YOUR GOAL: Write out again, please, the records below from the first line to the line holding "Click the All items", inclusive, and nothing else.

(Stored records)
____

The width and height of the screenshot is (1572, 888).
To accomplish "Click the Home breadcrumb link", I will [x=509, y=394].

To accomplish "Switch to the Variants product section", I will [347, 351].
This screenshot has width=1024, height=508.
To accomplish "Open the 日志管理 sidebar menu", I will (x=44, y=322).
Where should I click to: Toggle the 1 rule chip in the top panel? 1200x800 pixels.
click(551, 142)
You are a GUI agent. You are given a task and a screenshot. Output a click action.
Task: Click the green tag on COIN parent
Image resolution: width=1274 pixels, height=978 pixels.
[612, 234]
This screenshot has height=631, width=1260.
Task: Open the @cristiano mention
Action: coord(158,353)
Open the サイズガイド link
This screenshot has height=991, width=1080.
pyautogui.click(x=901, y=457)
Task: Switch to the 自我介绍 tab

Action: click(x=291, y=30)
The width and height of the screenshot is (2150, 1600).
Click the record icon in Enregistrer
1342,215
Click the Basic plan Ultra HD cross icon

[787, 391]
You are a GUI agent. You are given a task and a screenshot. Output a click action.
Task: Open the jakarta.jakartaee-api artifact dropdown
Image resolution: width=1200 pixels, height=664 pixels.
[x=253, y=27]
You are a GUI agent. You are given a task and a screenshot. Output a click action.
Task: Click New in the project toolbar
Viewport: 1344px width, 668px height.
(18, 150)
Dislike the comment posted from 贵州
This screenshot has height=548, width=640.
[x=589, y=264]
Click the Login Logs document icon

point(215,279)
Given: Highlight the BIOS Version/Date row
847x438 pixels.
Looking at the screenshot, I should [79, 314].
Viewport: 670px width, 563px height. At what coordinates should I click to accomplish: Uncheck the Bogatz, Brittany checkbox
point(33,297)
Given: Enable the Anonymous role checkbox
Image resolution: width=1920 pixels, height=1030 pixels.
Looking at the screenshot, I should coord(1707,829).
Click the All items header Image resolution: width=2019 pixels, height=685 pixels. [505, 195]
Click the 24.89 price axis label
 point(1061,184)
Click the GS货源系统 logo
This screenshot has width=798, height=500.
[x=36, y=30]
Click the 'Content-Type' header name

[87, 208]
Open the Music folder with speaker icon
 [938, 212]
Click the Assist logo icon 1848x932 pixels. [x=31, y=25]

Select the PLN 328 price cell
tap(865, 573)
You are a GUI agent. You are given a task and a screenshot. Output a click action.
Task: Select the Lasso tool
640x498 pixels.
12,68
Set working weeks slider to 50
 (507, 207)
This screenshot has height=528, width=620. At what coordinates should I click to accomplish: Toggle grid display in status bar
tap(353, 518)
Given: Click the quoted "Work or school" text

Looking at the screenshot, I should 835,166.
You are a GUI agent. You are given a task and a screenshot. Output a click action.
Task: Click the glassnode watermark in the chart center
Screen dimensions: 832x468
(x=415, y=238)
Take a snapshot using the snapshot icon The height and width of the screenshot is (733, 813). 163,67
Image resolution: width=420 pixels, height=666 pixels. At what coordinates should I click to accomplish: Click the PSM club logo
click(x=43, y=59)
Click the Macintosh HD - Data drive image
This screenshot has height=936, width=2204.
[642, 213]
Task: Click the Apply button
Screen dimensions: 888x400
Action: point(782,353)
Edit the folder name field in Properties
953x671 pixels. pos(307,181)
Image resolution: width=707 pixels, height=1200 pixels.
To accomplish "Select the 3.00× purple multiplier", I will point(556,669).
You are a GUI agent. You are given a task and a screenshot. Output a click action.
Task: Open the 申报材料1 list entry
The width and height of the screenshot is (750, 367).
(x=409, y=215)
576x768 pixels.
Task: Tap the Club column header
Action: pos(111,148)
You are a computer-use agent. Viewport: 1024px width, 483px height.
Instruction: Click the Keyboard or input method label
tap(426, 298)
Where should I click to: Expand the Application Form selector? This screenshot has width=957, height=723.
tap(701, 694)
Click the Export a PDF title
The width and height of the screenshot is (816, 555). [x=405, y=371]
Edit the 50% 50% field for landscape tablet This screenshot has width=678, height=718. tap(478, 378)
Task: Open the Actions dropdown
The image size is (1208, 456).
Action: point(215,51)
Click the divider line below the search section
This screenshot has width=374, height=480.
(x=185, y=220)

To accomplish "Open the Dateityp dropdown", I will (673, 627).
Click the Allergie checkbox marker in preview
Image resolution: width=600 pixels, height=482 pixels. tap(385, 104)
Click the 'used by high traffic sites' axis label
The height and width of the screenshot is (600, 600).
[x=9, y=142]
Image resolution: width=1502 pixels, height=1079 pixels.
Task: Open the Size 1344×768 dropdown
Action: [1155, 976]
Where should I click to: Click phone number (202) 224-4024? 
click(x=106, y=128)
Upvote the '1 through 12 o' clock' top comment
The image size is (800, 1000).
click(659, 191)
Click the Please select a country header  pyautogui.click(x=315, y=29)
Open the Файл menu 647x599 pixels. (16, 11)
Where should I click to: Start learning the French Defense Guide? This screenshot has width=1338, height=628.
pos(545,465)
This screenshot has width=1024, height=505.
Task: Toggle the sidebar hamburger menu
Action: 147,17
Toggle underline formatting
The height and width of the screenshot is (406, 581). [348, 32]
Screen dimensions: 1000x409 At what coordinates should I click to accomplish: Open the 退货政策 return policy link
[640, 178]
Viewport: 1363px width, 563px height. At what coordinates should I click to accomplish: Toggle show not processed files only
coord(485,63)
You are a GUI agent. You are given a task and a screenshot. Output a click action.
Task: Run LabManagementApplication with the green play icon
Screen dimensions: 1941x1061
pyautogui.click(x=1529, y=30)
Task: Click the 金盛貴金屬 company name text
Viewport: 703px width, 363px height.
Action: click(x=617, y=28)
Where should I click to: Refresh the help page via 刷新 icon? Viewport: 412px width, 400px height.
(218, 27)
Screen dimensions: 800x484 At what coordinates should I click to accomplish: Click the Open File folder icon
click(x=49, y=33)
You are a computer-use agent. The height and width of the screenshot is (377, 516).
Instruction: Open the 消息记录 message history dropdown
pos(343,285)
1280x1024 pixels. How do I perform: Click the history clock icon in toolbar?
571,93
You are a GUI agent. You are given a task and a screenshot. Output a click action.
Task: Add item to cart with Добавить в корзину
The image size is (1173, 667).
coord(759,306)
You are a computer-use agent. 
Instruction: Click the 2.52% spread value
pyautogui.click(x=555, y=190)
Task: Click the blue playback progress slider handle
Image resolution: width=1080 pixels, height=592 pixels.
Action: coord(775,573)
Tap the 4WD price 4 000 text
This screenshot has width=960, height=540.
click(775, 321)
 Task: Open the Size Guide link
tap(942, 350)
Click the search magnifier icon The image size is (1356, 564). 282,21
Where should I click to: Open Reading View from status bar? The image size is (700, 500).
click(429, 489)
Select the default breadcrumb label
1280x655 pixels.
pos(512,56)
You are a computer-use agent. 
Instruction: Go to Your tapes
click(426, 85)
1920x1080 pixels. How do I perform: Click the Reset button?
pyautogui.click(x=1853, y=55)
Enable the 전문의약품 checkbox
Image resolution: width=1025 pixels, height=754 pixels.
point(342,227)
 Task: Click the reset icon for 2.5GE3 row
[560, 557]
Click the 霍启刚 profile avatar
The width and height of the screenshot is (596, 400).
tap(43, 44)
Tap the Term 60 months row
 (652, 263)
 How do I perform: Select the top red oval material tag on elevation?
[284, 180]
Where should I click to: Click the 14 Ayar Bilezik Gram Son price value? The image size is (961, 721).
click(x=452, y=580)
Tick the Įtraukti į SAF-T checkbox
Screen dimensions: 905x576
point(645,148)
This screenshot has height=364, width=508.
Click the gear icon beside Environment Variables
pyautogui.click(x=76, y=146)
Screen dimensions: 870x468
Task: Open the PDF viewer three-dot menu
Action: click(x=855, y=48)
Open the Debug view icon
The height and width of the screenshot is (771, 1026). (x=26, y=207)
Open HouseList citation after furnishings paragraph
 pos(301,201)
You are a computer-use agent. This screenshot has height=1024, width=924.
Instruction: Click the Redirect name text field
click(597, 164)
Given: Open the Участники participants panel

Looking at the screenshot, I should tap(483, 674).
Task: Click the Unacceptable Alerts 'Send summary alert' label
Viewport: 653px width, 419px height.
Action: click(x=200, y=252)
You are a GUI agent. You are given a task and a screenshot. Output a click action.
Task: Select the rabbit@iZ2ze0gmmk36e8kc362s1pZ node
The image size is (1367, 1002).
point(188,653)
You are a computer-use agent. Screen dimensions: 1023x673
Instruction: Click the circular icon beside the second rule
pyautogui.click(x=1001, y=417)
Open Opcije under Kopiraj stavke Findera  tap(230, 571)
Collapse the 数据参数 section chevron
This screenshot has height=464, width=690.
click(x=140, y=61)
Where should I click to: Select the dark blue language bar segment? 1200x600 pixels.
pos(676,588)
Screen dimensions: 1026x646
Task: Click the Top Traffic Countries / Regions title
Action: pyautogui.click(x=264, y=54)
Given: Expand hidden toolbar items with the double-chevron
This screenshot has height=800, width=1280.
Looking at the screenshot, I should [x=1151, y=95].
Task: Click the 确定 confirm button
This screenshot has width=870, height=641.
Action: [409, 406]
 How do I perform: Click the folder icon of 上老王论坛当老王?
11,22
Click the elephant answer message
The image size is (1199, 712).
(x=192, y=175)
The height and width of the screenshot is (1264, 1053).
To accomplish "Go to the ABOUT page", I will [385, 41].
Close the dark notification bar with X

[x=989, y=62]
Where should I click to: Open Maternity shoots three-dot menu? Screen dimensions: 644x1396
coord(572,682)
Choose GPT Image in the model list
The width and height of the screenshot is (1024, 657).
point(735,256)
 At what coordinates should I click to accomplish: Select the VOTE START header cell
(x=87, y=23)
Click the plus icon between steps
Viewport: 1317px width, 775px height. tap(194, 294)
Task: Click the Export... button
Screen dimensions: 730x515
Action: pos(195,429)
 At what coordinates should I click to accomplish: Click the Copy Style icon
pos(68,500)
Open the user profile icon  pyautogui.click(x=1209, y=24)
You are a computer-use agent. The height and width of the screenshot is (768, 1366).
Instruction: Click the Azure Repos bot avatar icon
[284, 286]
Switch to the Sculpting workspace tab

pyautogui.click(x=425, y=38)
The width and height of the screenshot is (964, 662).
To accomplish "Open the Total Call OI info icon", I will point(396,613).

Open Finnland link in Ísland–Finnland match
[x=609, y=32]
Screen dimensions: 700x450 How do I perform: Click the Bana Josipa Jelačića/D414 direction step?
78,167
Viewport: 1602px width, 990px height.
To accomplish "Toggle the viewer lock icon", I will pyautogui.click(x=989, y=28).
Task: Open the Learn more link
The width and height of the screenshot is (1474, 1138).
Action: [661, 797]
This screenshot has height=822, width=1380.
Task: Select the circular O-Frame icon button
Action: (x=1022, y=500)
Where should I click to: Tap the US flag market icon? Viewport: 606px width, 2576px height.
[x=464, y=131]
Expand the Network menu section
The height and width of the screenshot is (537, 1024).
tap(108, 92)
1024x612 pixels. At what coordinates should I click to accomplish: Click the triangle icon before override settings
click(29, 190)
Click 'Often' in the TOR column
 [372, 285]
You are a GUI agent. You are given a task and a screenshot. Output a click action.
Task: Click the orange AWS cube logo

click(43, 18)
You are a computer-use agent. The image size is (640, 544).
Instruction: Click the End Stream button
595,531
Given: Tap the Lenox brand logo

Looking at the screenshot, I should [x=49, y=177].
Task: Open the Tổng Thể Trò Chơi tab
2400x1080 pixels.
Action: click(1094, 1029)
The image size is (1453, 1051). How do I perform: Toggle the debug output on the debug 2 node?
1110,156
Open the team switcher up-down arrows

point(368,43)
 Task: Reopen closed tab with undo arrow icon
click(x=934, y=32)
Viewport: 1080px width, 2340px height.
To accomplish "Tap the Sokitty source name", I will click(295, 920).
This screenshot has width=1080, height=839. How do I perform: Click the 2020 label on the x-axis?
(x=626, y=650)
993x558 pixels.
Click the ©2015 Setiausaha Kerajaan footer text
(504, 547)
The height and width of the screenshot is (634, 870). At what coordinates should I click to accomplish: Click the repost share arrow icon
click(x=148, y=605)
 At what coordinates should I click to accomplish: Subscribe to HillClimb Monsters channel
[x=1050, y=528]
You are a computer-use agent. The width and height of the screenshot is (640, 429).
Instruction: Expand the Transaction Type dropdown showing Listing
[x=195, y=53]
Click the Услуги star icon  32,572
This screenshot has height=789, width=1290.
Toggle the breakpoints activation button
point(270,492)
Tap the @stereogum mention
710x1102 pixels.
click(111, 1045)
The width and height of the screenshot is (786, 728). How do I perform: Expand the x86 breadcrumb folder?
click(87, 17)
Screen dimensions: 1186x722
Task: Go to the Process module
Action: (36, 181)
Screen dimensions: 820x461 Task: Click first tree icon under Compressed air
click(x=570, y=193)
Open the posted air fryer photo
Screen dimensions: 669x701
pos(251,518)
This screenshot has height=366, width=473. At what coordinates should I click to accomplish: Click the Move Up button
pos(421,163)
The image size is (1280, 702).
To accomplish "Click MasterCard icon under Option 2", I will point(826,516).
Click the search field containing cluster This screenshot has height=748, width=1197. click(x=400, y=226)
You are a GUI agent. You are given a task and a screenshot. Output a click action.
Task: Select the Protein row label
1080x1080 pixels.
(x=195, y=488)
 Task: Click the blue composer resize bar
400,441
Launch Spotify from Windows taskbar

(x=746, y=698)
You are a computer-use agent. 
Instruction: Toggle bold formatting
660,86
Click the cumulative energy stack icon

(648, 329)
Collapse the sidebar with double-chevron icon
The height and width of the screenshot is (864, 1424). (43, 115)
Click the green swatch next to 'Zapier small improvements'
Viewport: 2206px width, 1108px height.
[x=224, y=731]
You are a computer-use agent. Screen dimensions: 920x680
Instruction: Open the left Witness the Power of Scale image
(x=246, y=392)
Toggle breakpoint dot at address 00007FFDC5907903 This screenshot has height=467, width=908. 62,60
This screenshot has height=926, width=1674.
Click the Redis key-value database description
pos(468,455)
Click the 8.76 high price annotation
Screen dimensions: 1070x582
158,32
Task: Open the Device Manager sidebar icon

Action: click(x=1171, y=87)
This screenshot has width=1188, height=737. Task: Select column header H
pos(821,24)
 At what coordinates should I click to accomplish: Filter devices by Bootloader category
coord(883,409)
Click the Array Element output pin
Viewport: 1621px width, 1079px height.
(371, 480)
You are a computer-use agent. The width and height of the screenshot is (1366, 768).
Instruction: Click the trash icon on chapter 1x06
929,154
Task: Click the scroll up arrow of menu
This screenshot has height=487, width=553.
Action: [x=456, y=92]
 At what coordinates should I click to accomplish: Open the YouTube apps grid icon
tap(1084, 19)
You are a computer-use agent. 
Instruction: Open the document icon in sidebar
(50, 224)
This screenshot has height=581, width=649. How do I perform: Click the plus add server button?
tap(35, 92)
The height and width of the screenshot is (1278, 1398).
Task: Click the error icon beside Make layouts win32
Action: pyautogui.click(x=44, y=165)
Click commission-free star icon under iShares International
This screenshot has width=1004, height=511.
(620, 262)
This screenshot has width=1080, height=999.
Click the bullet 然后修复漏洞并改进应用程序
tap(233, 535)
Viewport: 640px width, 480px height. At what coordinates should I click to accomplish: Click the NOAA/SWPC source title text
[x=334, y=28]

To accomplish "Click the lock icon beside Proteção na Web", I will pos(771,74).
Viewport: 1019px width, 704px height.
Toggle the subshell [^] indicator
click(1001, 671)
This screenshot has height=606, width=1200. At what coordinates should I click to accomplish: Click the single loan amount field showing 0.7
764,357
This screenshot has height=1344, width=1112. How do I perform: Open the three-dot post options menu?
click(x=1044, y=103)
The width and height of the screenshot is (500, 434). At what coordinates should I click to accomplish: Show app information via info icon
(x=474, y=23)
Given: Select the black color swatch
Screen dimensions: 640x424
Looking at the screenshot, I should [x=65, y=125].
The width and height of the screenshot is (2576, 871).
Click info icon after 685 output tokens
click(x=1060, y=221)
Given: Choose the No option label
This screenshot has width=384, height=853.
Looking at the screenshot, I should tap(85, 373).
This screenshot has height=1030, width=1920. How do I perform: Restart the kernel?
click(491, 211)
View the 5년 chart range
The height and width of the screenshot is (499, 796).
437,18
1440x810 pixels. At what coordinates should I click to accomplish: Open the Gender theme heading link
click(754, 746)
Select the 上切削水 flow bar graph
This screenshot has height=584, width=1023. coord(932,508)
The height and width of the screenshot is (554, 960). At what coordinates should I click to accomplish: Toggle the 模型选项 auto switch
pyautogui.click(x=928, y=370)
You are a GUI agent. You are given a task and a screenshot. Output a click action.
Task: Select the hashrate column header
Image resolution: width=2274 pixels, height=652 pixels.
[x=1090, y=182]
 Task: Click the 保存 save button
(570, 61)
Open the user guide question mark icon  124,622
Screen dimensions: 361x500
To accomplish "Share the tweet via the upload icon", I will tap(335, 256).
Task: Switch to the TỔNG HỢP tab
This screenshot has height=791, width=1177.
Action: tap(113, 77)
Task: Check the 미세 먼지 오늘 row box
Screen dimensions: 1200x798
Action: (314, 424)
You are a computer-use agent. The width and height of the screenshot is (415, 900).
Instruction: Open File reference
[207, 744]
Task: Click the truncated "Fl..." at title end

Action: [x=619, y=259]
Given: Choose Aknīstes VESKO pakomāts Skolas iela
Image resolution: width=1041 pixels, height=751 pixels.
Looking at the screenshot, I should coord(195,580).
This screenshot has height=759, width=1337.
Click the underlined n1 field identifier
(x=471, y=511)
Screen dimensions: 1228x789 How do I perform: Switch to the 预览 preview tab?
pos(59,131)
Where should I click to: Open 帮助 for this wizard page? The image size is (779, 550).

____

TASK SOLUTION:
The width and height of the screenshot is (1572, 888).
To accomplish "Click the Home breadcrumb link", I will [x=509, y=394].

To accomplish "Switch to the Variants product section", I will [347, 351].
This screenshot has width=1024, height=508.
To accomplish "Open the 日志管理 sidebar menu", I will (x=44, y=322).
Where should I click to: Toggle the 1 rule chip in the top panel? 1200x800 pixels.
click(551, 142)
You are a GUI agent. You are given a task and a screenshot. Output a click action.
Task: Click the green tag on COIN parent
Image resolution: width=1274 pixels, height=978 pixels.
[612, 234]
This screenshot has height=631, width=1260.
Task: Open the @cristiano mention
Action: coord(158,353)
Open the サイズガイド link
This screenshot has height=991, width=1080.
pyautogui.click(x=901, y=457)
Task: Switch to the 自我介绍 tab

Action: click(x=291, y=30)
The width and height of the screenshot is (2150, 1600).
Click the record icon in Enregistrer
1342,215
Click the Basic plan Ultra HD cross icon

[787, 391]
You are a GUI agent. You are given a task and a screenshot. Output a click action.
Task: Open the jakarta.jakartaee-api artifact dropdown
Image resolution: width=1200 pixels, height=664 pixels.
[x=253, y=27]
You are a GUI agent. You are given a task and a screenshot. Output a click action.
Task: Click New in the project toolbar
Viewport: 1344px width, 668px height.
(18, 150)
Dislike the comment posted from 贵州
This screenshot has height=548, width=640.
[x=589, y=264]
Click the Login Logs document icon

point(215,279)
Given: Highlight the BIOS Version/Date row
847x438 pixels.
Looking at the screenshot, I should [79, 314].
Viewport: 670px width, 563px height. At what coordinates should I click to accomplish: Uncheck the Bogatz, Brittany checkbox
point(33,297)
Given: Enable the Anonymous role checkbox
Image resolution: width=1920 pixels, height=1030 pixels.
Looking at the screenshot, I should coord(1707,829).
Click the All items header Image resolution: width=2019 pixels, height=685 pixels. [505, 195]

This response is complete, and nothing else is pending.